Suriye'de Türkmenler o kadar çok bizden ki... Bugün bu kardeşlerimizin o kadar bizden olduğunu, birkaç satır başı açmakla yetineceğim: 
Suriye'deki Türkmenlerin daha 7. ve 8. yüzyıldan beri Fırat ve Dicle boylarına indikleri, ayrıca, Mezopotamya'dan ve Anadolu'dan Suriye'ye göçtükleri biliniyor. Özellikle Oğuz boyu Türklerinin Suriye'ye gelişleri 11. yüzyılda Selçukluların Gaznelilerle yaptığı Dandanakan savaşı ile başlamış ve 19. Yüzyıla kadar sürmüş. 
Halep başta olmak üzere Lazkiye, Trablus Şam ve Asi Irmağı vadisi boyunca Hama, Humus ve Şam bölgelerinde Türkler yerleşmiş ve yaşamış. 
Kayseri ve Sivas'ta yaşayan Türkmenler ise, Memluk Sultanı Baybars döneminde Suriye bölgesine Şam'a yerleşmişler.
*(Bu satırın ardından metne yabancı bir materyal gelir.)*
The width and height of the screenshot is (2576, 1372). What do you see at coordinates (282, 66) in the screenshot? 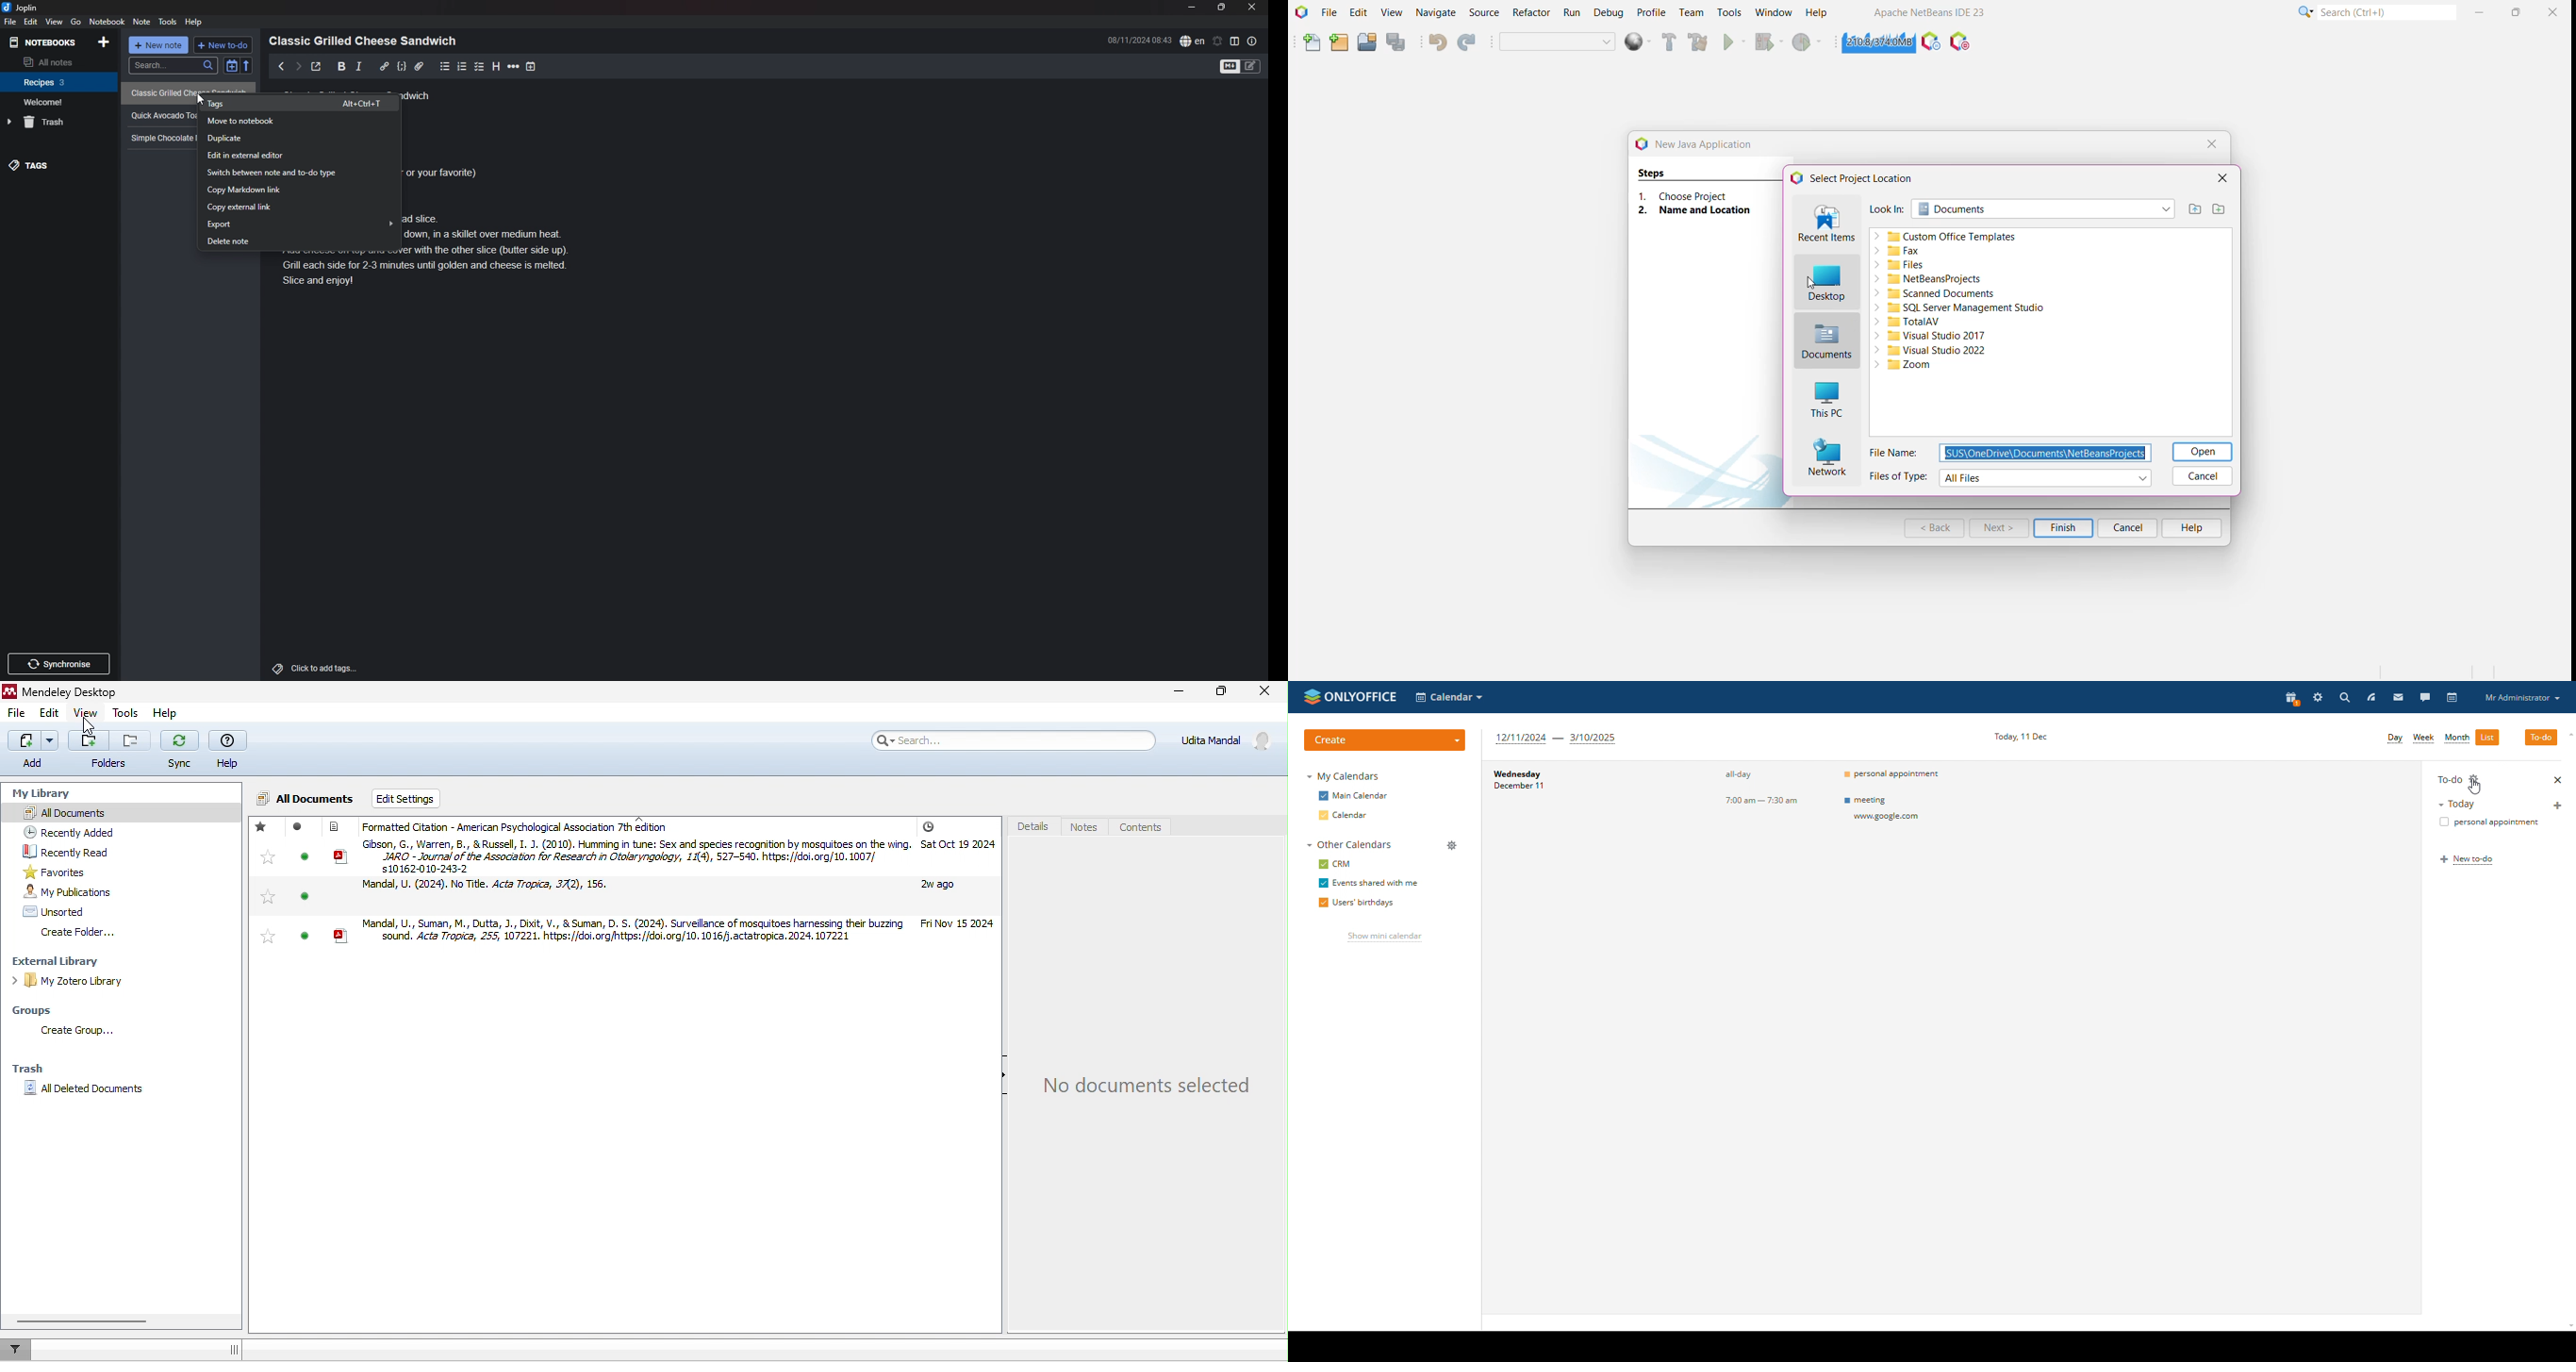
I see `previous` at bounding box center [282, 66].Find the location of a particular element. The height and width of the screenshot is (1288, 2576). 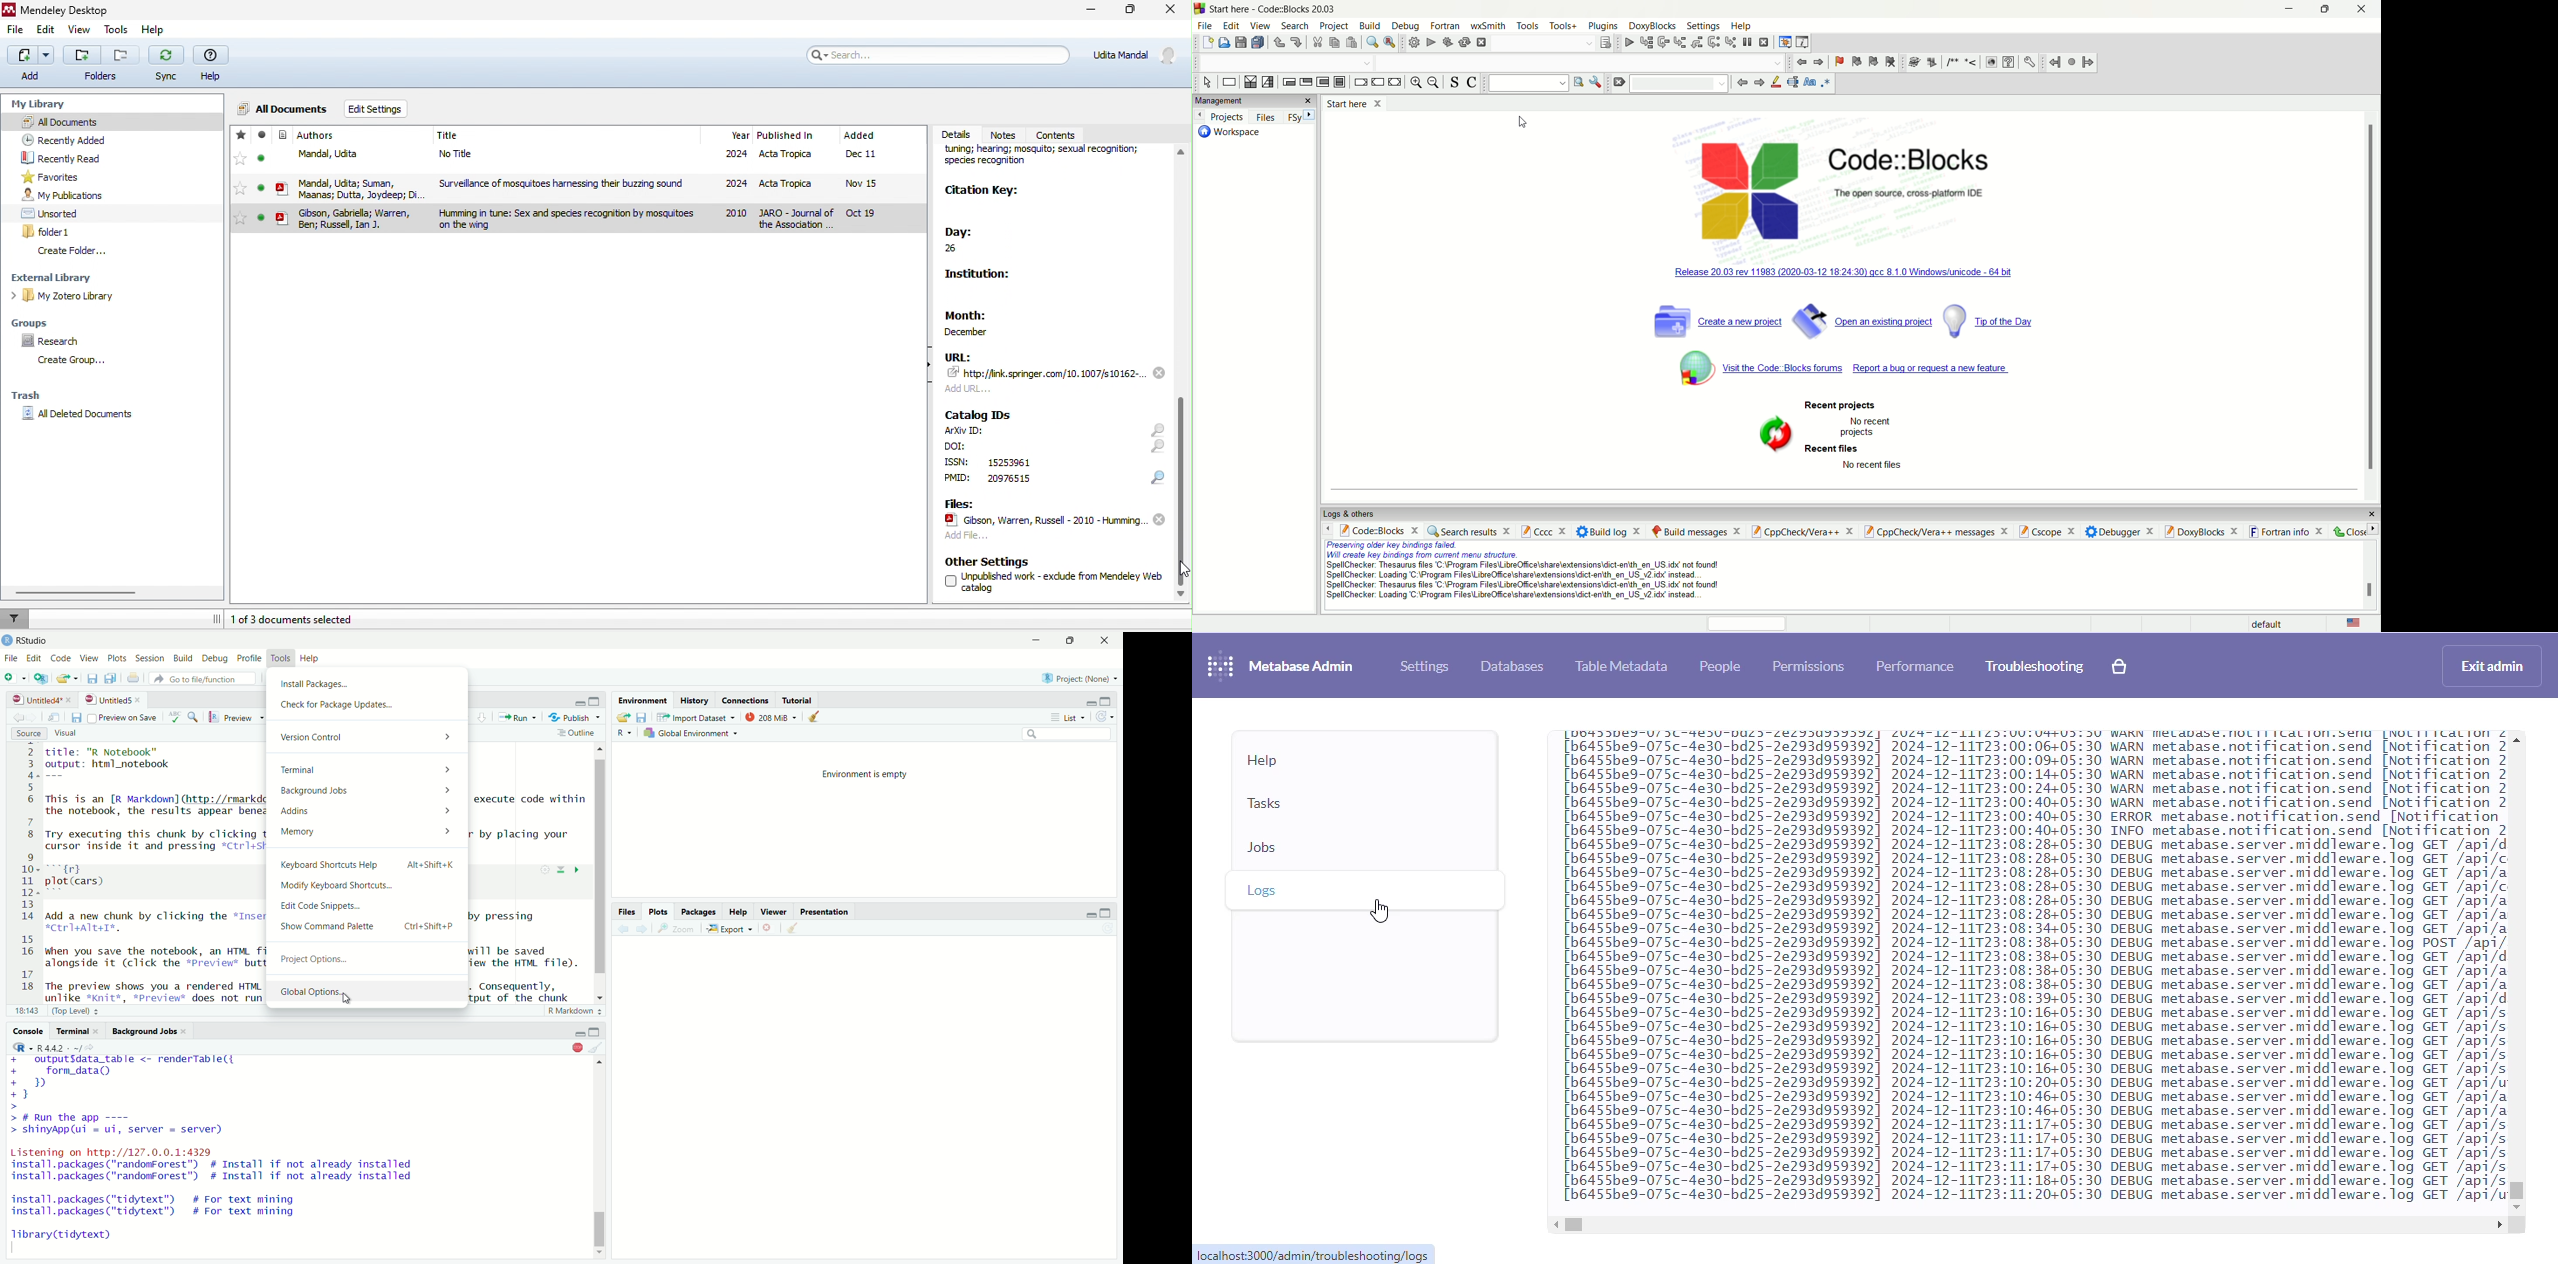

view is located at coordinates (79, 31).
O Türkler, İlhanlı hükümeti Ebu Said Bahadır Han öldükten sonra 1337'de Elbistan civarında Dulkadiroğluları beyliğini kurmuşlardı. Yavuz Sultan Selim, 1516 yılında Mercidabık'ta Memlukluları sürerek, Suriye topraklarını Osmanlılara katmıştı. 
Türkler Suriye, Halep eyaletinde, Türk yönetimi altında olduğu sırada kültürel, ekonomik, sosyal bakımından kalkarak ve en iyi huzurlu dönemlerini yaşamışlardı. Osmanlı döneminde Gaziantep, Şanlıurfa, Hatay gibi Türk nüfus bölgeler idari olarak Halep eyaletine bağlıydı. Günümüzde de Halep Türk mimari ve sanat eserleriyle dolu. Türk şehri olarak, sokaklarında insanlar Türkçe konuşuyor. 1906 yılı Halep Vilayeti salnamesinde şehrin nüfusu 116.248 olarak kaydediliyor ve 80.113'nün Müslüman Türk olarak gösterilmiş. 
Uzun sözün kısası, sözü bugünkü baskı altındaki Suriyeli Türklere getireyim. Türkiye'ye gitmek isteyen Suriye Türklerine pasaport verilmiyor. Gizili gelenler Suriye vatandaşlığından çıkartılıp, malları, evleri, iş yerleri ellerinden alınıyor. 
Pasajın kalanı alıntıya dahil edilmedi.